More than half a million women die from pregnancy or childbirth complications per year – some 90 percent in Africa and Asia, according to the UN Population Fund (UNFPA).
Some top causes of maternal mortality as of 2005 were: haemorrhaging, infection, unsafe abortion, eclampsia and obstructed labour, according to the UN World Health Organization.
The UCL researchers developed a mathematical model to show the impact of making misoprostol (for haemorrhage) and antibiotics available through village health workers or volunteers.
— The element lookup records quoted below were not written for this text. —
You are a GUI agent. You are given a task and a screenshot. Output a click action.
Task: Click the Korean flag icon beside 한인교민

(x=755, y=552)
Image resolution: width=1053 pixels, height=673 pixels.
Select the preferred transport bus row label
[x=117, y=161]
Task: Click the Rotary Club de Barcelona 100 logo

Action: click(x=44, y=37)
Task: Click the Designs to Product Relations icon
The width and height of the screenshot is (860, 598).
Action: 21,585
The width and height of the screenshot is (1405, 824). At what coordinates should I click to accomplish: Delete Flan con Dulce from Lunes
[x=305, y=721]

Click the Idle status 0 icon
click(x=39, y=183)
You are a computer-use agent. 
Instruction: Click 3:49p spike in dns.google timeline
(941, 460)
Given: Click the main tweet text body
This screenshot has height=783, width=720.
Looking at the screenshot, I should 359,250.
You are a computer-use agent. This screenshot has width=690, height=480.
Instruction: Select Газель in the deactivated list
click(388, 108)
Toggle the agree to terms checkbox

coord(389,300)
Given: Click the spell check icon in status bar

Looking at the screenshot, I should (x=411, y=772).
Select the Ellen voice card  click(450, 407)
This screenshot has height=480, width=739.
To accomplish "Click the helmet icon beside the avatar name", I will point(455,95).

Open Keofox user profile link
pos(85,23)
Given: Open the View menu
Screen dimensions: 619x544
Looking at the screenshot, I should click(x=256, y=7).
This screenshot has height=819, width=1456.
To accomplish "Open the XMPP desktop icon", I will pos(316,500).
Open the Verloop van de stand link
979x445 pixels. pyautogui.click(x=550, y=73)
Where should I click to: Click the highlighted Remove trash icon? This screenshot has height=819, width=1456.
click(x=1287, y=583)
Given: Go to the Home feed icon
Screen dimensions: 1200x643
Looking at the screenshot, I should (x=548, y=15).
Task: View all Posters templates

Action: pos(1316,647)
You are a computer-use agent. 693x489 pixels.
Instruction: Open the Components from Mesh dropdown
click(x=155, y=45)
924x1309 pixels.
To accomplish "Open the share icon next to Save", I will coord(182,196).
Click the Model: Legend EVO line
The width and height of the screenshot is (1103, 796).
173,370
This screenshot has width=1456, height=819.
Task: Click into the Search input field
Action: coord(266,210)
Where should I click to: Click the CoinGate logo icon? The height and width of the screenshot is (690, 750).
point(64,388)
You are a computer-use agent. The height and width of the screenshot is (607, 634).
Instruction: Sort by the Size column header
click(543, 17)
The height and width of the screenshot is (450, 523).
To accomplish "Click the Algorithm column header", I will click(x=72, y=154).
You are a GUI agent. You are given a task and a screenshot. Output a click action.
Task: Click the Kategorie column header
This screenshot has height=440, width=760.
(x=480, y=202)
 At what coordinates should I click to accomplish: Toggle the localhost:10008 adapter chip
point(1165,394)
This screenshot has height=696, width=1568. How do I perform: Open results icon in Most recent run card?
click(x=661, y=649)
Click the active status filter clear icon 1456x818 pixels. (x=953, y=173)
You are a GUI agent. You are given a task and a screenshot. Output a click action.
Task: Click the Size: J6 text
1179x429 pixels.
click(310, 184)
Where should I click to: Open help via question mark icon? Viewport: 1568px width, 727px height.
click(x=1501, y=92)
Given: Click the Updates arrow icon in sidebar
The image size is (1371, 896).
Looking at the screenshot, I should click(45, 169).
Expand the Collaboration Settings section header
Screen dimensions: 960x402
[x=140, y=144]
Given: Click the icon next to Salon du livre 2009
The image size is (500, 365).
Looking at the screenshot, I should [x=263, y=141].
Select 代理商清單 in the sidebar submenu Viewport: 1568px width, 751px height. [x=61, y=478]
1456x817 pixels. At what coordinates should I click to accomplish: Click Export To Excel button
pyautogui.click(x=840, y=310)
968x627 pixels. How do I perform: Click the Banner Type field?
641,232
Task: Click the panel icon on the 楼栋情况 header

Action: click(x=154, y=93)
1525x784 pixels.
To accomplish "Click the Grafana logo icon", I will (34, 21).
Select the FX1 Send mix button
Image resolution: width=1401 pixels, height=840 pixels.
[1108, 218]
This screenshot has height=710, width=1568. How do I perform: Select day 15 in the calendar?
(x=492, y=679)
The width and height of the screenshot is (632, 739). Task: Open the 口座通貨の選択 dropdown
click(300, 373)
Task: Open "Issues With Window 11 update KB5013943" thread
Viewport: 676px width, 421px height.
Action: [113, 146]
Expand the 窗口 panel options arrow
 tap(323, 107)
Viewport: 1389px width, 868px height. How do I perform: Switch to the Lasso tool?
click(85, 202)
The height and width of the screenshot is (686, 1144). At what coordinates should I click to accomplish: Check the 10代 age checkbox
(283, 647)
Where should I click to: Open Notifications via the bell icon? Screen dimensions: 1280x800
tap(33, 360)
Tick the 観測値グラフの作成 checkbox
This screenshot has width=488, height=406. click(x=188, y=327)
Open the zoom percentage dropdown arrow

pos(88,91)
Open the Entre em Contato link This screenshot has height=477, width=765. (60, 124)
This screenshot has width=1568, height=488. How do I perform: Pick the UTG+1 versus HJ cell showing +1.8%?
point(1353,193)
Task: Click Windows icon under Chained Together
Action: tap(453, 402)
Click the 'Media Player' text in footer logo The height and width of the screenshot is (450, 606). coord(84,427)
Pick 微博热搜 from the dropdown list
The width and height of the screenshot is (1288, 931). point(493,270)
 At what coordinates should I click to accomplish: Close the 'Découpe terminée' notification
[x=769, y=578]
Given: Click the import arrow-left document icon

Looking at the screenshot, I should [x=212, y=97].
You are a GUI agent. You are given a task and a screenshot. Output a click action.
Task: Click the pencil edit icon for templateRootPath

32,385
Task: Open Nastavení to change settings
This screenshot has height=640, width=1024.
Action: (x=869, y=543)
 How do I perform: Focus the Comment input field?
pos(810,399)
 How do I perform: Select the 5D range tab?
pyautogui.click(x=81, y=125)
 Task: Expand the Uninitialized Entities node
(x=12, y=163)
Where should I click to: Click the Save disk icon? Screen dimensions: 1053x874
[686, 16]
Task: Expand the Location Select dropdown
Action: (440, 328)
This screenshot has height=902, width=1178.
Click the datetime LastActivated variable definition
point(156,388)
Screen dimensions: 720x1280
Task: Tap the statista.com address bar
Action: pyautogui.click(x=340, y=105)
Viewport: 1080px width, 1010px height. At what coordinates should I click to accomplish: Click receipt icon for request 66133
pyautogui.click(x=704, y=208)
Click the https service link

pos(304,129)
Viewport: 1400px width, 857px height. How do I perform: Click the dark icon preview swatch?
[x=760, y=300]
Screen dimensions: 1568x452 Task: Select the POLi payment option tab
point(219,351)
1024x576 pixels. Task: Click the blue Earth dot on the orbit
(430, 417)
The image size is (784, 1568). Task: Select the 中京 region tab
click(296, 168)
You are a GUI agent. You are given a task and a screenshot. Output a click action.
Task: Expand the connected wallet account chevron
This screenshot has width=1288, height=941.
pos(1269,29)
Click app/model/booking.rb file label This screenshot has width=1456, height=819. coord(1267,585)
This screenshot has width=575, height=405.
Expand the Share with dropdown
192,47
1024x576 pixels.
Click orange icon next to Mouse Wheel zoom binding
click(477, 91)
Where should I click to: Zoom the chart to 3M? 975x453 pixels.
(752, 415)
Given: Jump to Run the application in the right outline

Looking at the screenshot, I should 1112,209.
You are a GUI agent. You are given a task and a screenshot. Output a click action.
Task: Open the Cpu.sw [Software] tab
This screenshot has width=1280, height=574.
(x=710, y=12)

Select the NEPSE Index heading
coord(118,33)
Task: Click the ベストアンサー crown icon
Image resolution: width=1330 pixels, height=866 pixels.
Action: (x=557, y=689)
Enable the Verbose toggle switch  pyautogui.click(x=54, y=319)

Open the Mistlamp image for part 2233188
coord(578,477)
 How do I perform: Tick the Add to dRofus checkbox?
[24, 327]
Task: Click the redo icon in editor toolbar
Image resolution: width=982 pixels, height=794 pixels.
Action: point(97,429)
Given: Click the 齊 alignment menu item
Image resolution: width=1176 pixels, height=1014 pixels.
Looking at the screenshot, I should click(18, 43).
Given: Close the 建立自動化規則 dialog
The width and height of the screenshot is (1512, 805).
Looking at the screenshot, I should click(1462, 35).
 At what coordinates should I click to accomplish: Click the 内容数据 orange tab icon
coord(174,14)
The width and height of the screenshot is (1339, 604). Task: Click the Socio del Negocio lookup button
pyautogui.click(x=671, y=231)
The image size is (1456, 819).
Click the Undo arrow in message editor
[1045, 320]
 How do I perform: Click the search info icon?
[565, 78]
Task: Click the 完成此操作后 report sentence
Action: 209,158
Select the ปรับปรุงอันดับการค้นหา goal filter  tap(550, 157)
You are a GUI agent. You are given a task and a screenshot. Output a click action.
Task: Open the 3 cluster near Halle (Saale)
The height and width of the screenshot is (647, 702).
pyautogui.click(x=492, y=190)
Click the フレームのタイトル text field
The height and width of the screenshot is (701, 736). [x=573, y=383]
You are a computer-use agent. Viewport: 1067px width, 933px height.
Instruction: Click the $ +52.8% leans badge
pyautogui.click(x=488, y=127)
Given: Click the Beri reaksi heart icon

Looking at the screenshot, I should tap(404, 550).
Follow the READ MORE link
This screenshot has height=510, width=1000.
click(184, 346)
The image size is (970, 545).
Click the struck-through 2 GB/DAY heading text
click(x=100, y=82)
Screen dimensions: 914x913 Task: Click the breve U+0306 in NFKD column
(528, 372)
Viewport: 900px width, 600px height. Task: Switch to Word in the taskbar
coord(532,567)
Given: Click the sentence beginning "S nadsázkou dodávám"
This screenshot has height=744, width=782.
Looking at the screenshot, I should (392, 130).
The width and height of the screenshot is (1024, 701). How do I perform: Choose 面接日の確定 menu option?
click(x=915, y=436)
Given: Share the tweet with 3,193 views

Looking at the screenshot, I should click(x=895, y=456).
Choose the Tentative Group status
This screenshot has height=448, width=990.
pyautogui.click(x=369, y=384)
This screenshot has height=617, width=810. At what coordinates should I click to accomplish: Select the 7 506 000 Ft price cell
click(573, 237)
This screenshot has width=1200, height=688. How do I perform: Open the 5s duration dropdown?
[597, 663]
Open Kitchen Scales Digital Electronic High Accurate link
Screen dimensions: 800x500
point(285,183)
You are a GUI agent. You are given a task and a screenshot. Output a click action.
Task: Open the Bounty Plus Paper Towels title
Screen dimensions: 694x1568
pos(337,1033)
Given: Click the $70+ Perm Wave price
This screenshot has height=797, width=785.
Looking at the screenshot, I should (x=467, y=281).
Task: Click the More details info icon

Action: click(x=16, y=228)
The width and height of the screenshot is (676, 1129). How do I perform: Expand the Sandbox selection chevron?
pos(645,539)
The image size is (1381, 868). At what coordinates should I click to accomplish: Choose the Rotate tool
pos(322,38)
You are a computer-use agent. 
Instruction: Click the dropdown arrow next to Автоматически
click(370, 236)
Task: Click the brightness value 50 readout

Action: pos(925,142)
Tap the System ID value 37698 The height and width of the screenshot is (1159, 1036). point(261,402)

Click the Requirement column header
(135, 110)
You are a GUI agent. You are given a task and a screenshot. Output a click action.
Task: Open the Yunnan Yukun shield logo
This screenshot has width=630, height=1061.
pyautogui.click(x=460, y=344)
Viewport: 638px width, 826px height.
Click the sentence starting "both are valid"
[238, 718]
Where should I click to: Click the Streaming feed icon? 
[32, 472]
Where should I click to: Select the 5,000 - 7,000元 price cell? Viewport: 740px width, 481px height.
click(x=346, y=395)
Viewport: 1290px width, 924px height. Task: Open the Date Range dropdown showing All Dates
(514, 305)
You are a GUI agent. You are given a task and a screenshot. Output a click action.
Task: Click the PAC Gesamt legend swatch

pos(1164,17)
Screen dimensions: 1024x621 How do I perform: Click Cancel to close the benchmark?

This community-based drug access would be in addition to strengthening health systems.
Dual approach
The researchers say the two approaches can be complementary. “We believe that debate about the relative merits of health system strengthening versus community intervention perpetuates a false dichotomy,” the paper said. “Both programmes are necessary to tackle maternal mortality and the correct balance of approaches crucially depends on the local context.”
Costello told IRIN: “We are not saying we should go and roll out these drugs in communities immediately but that this approach should be evaluated on a large scale and with mortality rates of mothers and infants carefully monitored."
In a 2008 report UNFPA said progress in some countries had led to a consensus in the global health community on three elements most effective in reducing maternal mortality and morbidity: universal access to family planning, a skilled health professional present at every delivery, and access to emergency obstetric and newborn care when needed.
“Lack of access to simple interventions such as oxytocics to prevent or treat haemorrhage or antibiotics to treat infection often leads to death or severe disability,” UNFPA says in a maternal health plan.
But community use of ueterotonic drugs is often resisted by obstetricians, Costello said. He said they call for the use of oxytocics which are injected, rather than misoprostol (administered orally). “But in most cases in these poorer countries it would be misoprostol or nothing.”
Luc de Bernis, UNFPA senior maternal health adviser, said community-based use of misoprostol for post-partum haemorrhage prevention is still not an established strategy, but said experts agreed on further study into the approach. “Safety and feasibility questions remain. Ongoing programmes focusing on this should be carefully monitored and evaluated.”
Johanne Sundby, specialist and professor in international health at the University of Oslo said given the weakness of health sectors in many countries there is not enough evidence that the facility-based approach works.
“There are two solutions to maternal mortality: bring the women to the services (and strengthen the services) or bring the services to the women,” Sundby said. “I am tempted to say yes – try to implement the latter, and research the evidence. The justification is there.”